╭─ EXTRAIT CHOISI

ARRIVE (2) est un essai d'utilisation de l'aspirine en prévention primaire, à la dose de 100 mg/j, chez plus de 12 000 sujets à risque cardiovasculaire “moyen”, définis comme des hommes d'au moins 55 ans avec au moins 2 facteurs de risque cardiovasculaire ou des femmes d'au moins 60 ans avec au moins 3 facteurs de risque. Sur un suivi de près de 6 ans, l'essai n'a détecté aucun bénéfice de l'aspirine sur la prévention des événements cardiovasculaires majeurs (HR : 0,96 ; IC95 : 0,81-1,13), bien qu'il y ait eu une réduction du risque d'infarctus du myocarde. En revanche, l'aspirine a doublé le risque d'hémorragie digestive, et il n'y a eu aucun effet décelable sur le risque de cancer.

╰─

PARTIES DE L'EXERCICE.
A. Résumez en deux phrases l'extrait sur l'essai ARRIVE.
B. Reprenez l'extrait sur l'essai ARRIVE juste après sa dernière phrase et prolongez-le de quelques phrases.

╭─ DONNÉES AFFICHÉES

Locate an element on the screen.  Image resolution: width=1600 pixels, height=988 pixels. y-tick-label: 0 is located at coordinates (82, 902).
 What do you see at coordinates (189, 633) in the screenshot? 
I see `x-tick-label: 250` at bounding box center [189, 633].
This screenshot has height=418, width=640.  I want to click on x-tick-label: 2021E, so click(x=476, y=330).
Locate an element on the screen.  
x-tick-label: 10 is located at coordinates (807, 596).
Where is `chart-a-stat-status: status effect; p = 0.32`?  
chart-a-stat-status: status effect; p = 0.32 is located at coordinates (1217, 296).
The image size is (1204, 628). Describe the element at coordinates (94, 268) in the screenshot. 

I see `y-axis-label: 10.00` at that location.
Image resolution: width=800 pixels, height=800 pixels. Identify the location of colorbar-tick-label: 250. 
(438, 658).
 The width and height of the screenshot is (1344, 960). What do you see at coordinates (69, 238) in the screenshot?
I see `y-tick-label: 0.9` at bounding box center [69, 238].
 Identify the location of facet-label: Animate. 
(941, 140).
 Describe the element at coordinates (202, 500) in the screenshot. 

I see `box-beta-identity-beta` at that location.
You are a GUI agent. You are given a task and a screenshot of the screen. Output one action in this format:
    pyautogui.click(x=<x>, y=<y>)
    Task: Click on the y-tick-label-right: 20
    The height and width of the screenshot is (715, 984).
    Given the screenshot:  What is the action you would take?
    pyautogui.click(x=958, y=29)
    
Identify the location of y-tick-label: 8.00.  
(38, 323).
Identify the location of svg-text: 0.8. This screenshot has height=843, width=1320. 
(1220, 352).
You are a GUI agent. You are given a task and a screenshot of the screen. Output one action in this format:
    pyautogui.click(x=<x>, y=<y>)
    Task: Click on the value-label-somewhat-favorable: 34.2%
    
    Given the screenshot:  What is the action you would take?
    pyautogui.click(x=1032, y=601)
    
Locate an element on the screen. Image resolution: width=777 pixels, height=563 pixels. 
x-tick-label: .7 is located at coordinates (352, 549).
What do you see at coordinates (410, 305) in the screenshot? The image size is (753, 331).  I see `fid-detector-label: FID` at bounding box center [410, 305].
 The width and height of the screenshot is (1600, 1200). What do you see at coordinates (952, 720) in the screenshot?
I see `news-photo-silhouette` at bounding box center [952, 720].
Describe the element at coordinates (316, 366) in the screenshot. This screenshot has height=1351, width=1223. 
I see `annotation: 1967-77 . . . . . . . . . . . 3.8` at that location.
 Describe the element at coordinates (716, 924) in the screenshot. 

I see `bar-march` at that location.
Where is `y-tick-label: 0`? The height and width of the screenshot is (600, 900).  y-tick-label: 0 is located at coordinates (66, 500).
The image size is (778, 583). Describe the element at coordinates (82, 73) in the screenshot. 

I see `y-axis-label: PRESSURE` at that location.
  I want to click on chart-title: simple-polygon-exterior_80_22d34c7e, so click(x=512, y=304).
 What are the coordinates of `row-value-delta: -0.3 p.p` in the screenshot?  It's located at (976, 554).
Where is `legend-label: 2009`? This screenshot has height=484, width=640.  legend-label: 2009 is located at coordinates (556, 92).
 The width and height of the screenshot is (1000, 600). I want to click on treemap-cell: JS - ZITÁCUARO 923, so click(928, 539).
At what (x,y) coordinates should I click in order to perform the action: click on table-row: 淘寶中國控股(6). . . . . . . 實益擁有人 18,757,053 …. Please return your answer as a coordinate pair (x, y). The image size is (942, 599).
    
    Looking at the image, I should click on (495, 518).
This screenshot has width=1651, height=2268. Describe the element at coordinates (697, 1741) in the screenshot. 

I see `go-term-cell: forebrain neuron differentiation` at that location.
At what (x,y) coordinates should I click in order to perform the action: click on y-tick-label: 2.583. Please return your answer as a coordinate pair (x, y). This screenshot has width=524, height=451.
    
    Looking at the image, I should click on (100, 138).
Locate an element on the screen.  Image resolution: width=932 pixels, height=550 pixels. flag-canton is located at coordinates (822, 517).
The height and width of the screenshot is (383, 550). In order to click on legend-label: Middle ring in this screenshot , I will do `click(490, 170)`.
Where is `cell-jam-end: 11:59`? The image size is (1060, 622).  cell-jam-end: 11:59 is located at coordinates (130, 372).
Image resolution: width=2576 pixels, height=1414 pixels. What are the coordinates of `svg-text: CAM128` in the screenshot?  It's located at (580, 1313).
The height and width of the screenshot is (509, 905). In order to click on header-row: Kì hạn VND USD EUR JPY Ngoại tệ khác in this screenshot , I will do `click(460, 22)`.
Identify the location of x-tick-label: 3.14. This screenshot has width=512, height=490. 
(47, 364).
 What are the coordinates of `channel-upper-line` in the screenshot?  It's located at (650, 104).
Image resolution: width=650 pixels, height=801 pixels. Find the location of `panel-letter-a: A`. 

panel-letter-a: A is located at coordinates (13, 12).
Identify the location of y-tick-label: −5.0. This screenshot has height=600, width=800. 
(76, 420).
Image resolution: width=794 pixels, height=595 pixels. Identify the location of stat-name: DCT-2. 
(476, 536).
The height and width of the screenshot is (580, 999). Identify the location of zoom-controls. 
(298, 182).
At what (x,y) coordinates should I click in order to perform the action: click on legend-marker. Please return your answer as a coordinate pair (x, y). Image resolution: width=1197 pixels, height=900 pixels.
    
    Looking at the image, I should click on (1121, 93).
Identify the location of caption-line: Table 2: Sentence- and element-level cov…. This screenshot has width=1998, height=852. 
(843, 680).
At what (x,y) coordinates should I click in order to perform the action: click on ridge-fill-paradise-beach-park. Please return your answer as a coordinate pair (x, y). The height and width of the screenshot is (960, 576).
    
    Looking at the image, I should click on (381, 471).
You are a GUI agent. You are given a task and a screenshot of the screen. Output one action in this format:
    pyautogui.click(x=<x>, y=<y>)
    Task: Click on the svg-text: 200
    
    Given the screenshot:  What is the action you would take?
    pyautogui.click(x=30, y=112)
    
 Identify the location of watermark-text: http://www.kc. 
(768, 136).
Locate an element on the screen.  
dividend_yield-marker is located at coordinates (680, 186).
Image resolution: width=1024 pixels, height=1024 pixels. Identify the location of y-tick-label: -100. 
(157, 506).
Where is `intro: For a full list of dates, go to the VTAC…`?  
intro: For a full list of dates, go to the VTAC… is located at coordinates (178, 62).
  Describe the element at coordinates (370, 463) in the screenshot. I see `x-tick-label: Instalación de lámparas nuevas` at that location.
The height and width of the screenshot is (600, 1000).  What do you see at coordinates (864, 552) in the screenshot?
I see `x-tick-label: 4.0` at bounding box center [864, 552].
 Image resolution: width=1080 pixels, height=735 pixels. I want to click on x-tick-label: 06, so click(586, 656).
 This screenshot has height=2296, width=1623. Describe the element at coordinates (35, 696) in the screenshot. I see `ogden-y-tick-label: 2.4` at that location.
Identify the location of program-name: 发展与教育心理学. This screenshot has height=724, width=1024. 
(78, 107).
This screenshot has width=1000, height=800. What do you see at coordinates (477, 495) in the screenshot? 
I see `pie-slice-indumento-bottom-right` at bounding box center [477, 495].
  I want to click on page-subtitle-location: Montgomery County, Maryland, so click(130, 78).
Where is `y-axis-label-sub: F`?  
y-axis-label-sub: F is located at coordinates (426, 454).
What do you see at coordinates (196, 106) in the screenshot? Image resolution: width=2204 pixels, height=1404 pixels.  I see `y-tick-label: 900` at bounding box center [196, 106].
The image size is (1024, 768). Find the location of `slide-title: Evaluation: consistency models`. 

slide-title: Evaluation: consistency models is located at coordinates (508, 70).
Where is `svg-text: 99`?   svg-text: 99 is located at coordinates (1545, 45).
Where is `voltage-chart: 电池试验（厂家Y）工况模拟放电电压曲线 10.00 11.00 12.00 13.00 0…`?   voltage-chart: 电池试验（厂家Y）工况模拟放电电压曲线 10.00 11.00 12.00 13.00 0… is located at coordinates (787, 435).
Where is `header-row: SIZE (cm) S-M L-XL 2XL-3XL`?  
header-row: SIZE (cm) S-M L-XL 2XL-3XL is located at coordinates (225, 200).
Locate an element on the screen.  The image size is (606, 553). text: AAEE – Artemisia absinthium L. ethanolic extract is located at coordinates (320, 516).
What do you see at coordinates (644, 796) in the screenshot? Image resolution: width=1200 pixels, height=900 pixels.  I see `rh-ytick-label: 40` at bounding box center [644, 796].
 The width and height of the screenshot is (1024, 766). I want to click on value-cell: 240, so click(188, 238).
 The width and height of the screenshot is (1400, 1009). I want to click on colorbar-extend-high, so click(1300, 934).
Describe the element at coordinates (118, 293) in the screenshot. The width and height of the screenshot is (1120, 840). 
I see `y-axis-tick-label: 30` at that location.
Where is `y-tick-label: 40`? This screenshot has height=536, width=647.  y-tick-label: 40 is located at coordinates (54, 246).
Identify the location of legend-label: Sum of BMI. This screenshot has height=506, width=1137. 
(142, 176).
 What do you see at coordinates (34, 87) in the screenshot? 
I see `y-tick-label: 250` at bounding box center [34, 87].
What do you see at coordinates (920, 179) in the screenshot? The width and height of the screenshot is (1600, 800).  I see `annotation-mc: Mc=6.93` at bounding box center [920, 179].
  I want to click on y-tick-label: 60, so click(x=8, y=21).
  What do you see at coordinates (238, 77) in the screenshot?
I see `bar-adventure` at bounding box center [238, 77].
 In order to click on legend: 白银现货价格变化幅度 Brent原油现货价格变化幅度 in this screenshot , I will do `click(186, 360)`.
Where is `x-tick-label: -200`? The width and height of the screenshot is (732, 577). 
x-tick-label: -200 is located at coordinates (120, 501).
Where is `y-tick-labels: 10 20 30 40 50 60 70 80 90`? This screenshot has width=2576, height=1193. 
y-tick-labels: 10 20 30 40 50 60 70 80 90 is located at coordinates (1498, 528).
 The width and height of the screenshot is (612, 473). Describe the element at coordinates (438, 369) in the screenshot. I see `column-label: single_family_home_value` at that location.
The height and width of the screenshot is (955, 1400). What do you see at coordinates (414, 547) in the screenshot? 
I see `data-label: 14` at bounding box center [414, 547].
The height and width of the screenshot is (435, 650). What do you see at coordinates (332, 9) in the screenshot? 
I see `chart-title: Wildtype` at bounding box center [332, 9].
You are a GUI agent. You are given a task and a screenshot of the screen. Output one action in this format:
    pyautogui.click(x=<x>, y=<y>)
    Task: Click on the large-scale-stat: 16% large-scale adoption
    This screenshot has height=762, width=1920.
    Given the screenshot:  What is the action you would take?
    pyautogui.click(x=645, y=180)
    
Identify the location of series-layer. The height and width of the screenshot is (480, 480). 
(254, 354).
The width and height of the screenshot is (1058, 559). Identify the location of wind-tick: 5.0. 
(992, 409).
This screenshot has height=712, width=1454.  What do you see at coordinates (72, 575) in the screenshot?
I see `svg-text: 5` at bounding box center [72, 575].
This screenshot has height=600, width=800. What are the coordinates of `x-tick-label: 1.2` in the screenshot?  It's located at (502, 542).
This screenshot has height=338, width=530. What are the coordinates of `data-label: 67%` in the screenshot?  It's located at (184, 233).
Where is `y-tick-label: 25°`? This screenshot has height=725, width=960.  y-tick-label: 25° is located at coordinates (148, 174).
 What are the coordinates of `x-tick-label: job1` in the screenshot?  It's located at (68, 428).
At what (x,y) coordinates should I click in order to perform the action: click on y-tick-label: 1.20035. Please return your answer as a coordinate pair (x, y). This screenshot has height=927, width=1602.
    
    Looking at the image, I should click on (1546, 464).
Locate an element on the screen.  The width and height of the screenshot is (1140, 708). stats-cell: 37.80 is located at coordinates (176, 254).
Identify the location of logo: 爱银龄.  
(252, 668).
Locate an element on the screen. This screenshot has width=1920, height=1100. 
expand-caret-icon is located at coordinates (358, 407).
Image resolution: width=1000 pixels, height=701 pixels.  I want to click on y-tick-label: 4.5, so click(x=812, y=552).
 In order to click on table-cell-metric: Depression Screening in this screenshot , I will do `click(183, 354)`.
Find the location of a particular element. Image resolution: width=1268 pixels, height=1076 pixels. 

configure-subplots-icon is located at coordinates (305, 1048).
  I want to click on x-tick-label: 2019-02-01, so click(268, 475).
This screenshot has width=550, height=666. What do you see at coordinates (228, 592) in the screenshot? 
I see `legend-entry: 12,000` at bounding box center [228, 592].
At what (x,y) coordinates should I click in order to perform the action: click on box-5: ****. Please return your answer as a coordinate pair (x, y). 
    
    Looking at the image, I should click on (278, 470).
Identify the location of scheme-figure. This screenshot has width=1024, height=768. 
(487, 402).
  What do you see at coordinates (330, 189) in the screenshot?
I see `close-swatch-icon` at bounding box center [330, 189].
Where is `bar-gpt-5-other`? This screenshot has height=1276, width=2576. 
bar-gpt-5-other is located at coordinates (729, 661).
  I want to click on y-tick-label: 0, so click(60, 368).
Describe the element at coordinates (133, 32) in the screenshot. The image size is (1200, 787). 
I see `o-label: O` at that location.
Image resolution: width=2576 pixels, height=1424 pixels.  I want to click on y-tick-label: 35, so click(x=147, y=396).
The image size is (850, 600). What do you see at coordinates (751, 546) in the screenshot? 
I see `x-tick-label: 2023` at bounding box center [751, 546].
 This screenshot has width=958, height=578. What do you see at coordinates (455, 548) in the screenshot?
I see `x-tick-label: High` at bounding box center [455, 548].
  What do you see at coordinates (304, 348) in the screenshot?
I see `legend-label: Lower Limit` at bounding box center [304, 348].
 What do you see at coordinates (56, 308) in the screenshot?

╰─

RÉPONSES PAR ITEM.
A. L'essai ARRIVE a testé l'aspirine à 100 mg/j en prévention primaire chez plus de 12 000 sujets à risque cardiovasculaire moyen. Sur près de 6 ans de suivi, l'aspirine n'a montré aucun bénéfice sur les événements cardiovasculaires majeurs malgré une réduction du risque d'infarctus du myocarde, a doublé le risque d'hémorragie digestive et n'a eu aucun effet décelable sur le risque de cancer.

B.
ASPREE (3, 4) est un essai portant sur l'utilisation de 100 mg d'aspirine pour la prévention primaire cardiovasculaire chez 19 114 sujets âgés (70 ans ou plus), compte tenu du risque élevé d'événement cardiovasculaire lié à l'âge. Après un suivi médian de 4,7 ans, l'aspirine n'a pas réduit le risque d'événement cardiovasculaire (HR = 0,95 ; IC95 : 0,83-1,08), mais a augmenté de 38 % le risque d'hémorragie majeure et, surtout, a augmenté la mortalité toute cause de 14 % (HR = 1,14 ; IC95 : 1,01-1,29). Le principal contributeur de cette augmentation de la mortalité était le cancer, avec une augmentation de 31 % du risque de décès par cancer.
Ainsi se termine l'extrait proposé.